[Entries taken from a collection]
==========

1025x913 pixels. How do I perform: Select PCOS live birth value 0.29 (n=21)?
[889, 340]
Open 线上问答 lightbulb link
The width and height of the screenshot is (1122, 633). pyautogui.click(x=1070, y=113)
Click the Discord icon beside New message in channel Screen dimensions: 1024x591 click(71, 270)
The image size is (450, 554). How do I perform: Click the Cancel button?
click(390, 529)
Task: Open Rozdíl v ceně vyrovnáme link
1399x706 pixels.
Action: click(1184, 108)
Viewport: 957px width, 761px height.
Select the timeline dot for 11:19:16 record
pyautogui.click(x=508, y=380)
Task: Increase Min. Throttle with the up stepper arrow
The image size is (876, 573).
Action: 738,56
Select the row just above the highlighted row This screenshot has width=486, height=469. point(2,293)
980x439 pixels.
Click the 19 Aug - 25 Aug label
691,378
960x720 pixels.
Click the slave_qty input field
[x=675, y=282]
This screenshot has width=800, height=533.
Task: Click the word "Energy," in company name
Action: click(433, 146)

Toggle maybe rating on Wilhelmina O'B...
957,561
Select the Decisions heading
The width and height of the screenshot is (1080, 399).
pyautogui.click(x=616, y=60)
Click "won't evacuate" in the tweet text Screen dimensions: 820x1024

==========

Task prompt: Each line above where the word "dimensions" occurs should be copied out.

Exercise result:
Click the Discord icon beside New message in channel Screen dimensions: 1024x591 click(71, 270)
Click "won't evacuate" in the tweet text Screen dimensions: 820x1024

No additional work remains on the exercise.